WORK INSTRUCTIONS:
Please set down the records below word for word, from the line containing "Task: Click the OK button" through the end of the records, with both ends included. Leave the pictures out of your answer.

### RECORD EXCERPTS ###

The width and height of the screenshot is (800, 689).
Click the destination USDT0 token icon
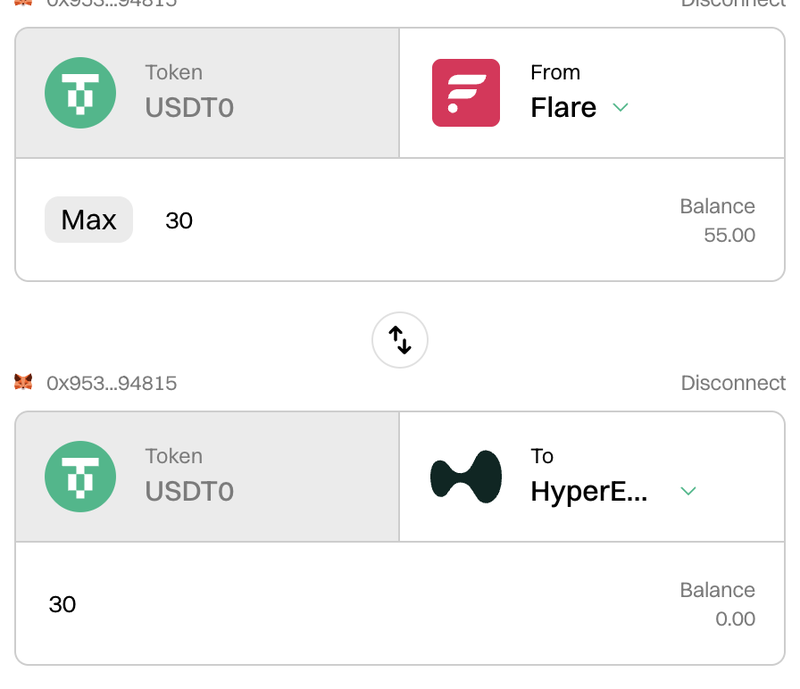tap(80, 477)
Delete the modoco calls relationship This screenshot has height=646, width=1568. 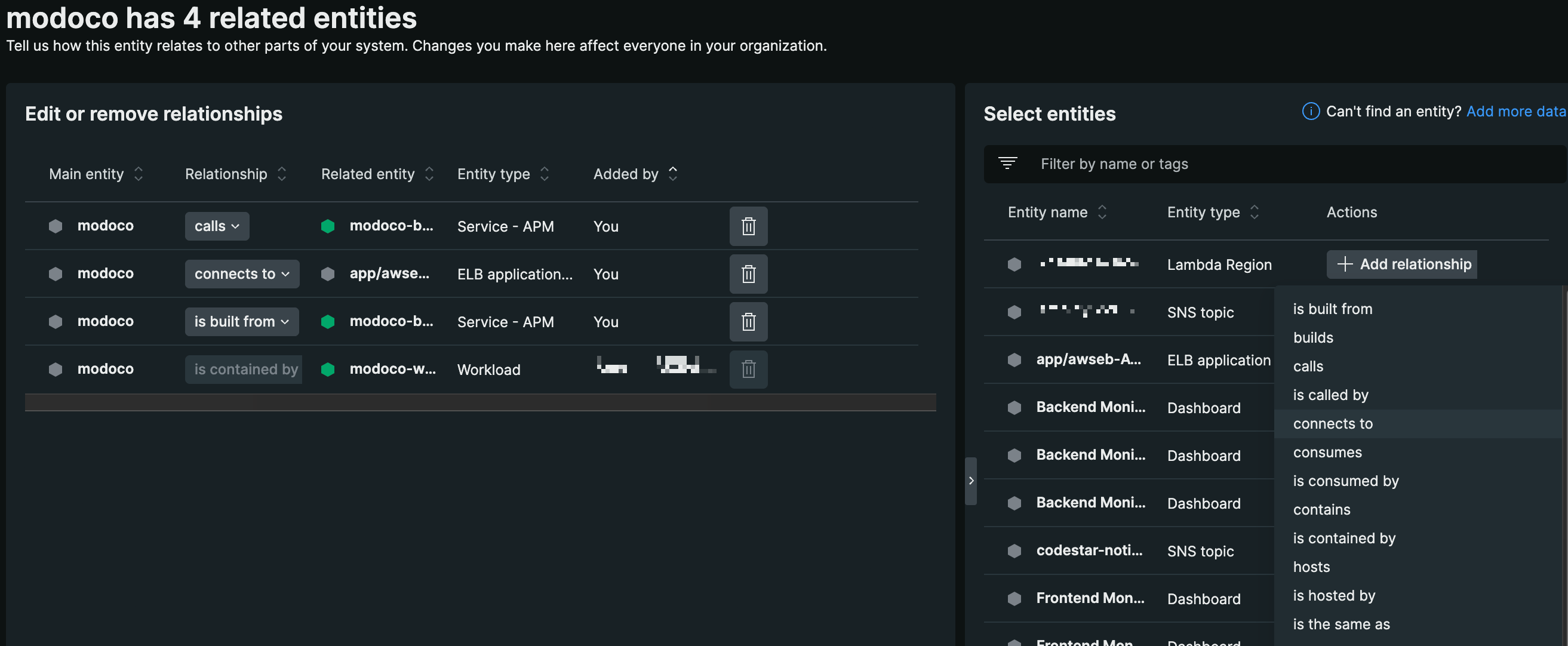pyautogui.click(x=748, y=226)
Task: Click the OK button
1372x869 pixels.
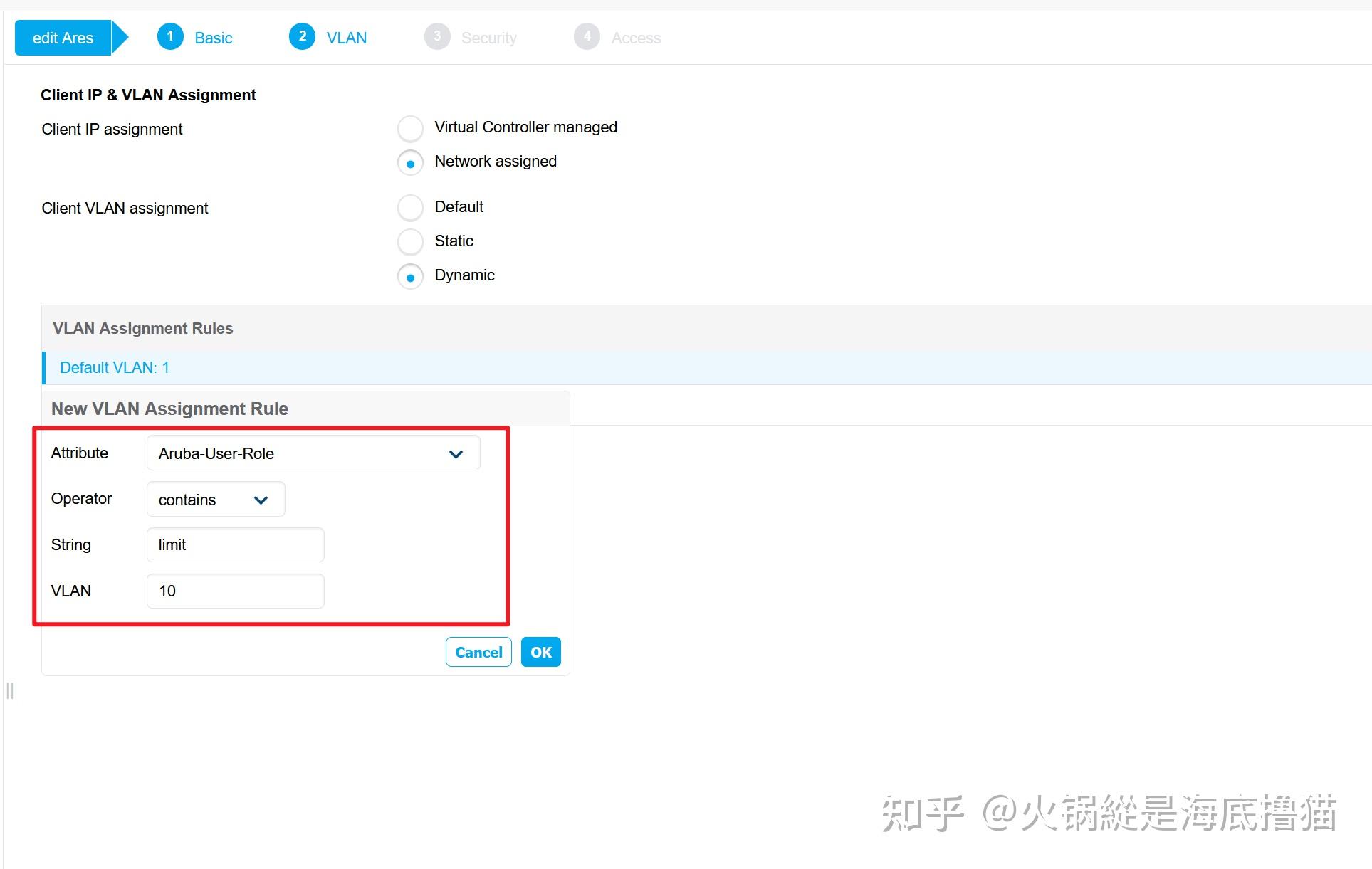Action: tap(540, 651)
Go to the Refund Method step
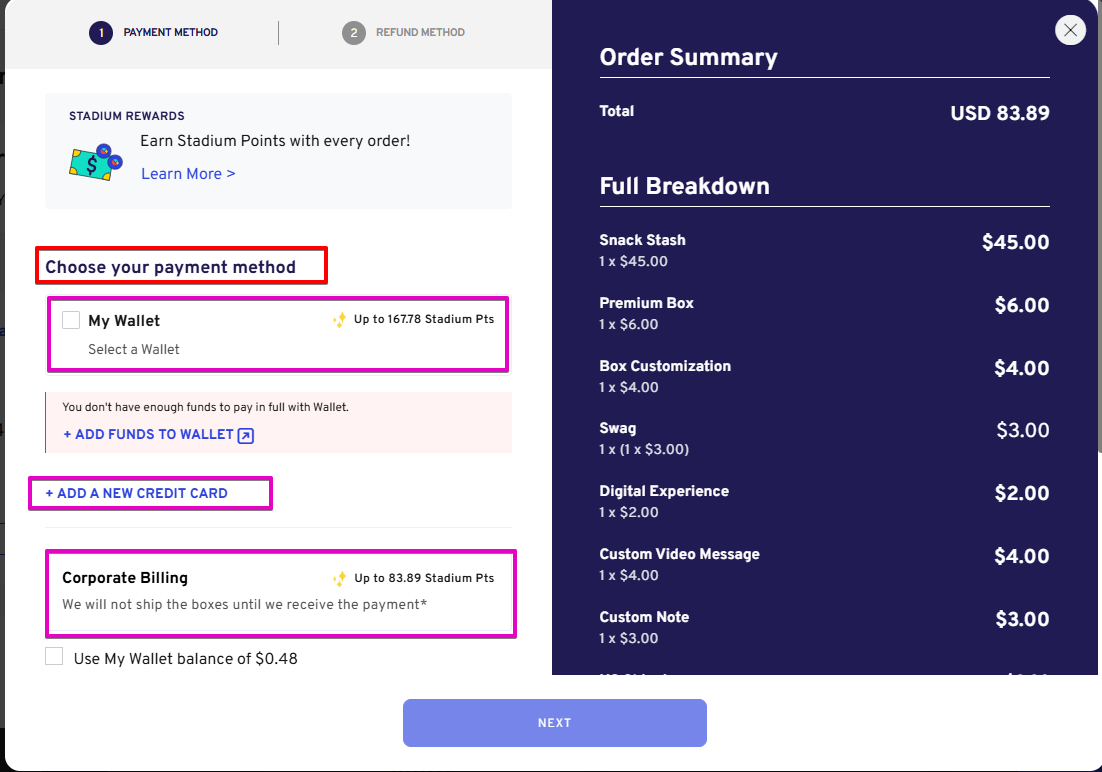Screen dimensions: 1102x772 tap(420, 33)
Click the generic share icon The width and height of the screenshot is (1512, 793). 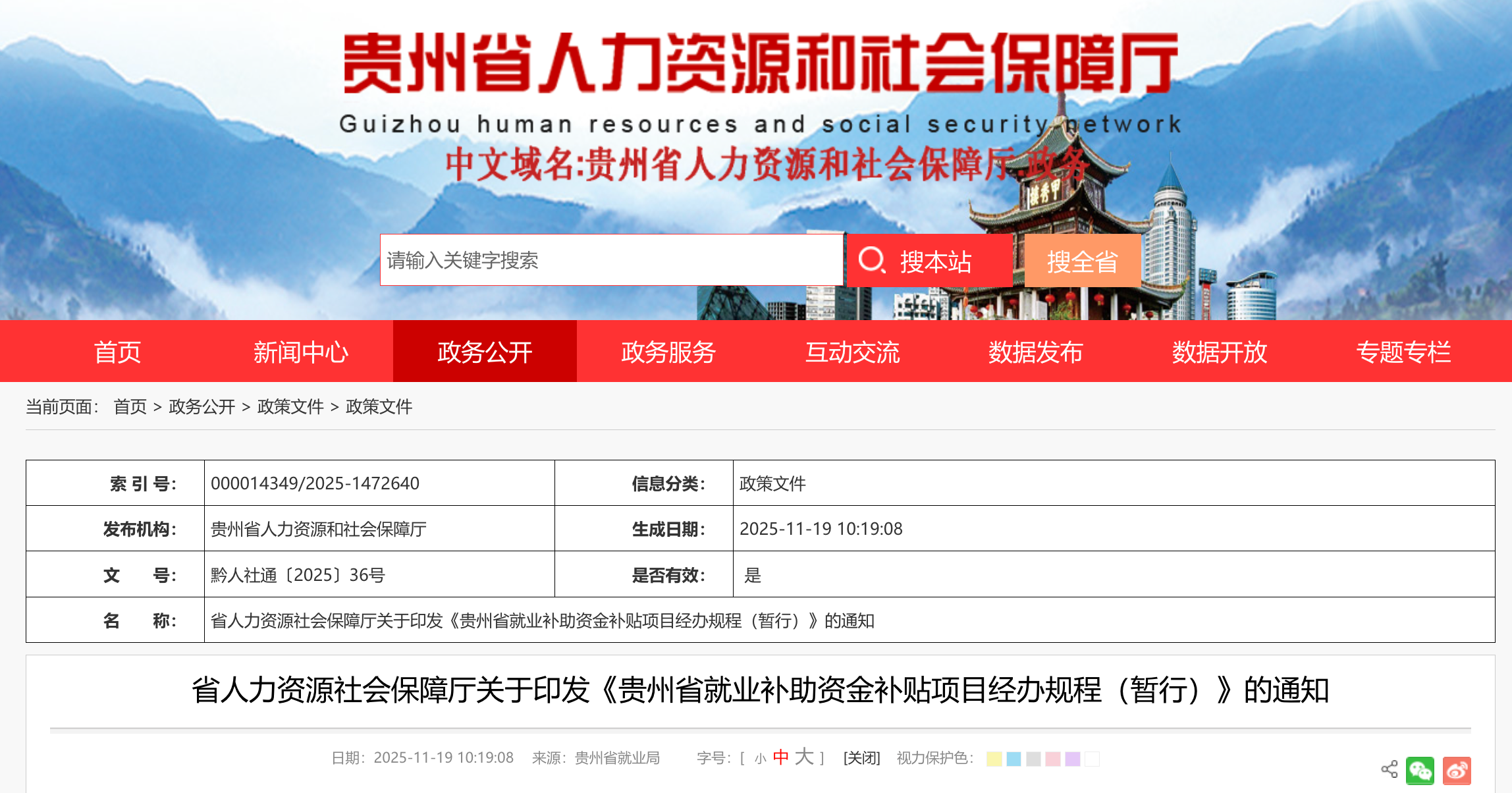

###

EXERCISE RESPONSE:
Task: Click the OK button
1372x869 pixels.
Action: tap(540, 651)
Go to the Refund Method step
Screen dimensions: 1102x772 tap(420, 33)
Click the generic share icon The width and height of the screenshot is (1512, 793). 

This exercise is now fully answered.